The California court’s decision compounds the legal setbacks for Vought’s efforts to dismantle the financial watchdog. Davila’s ruling follows a similar mandate from a D.C. District Court last December in a separate lawsuit filed by the National Treasury Employees Union on behalf of fired CFPB workers. In that case, U.S. District Judge Amy Berman Jackson also criticized the OLC memo’s theory as an “unsupported and transparent attempt to starve the CFPB of funding.”
In compliance with Jackson’s order, Vought requested $145 million from the Federal Reserve on Jan. 9 to fund the bureau’s second-quarter operations. At the time, Vought wrote to Fed Chairman Jerome Powell that he disagreed with the court’s opinion but was requesting the amount necessary to carry out the bureau’s authorities for the quarter. Prior to this, Vought had requested $0 from Powell in March 2025, claiming the bureau’s reserve funds were excessive.

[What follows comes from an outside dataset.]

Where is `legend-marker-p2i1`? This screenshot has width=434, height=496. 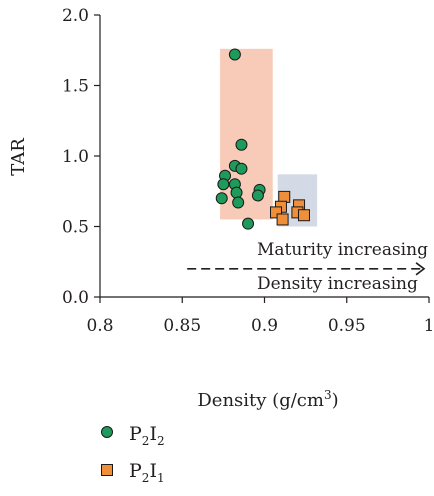 legend-marker-p2i1 is located at coordinates (107, 470).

By law, the CFPB is funded through cash transfers from the Federal Reserve. The quirky funding structure was upheld as constitutional by the U.S. Supreme Court in a 7-2 ruling in 2024. Congress recently lowered the cap on these funding requests to 6.5% of the Federal Reserve’s annual operating expenses under legislation signed in July 2025.
Despite the current temporary funding, the long-term survival of the CFPB remains mired in legal wrangling. The full D.C. Circuit Court of Appeals heard oral arguments on Feb. 24 regarding the appeal of Jackson’s lower court ruling but has yet to rule on the matter.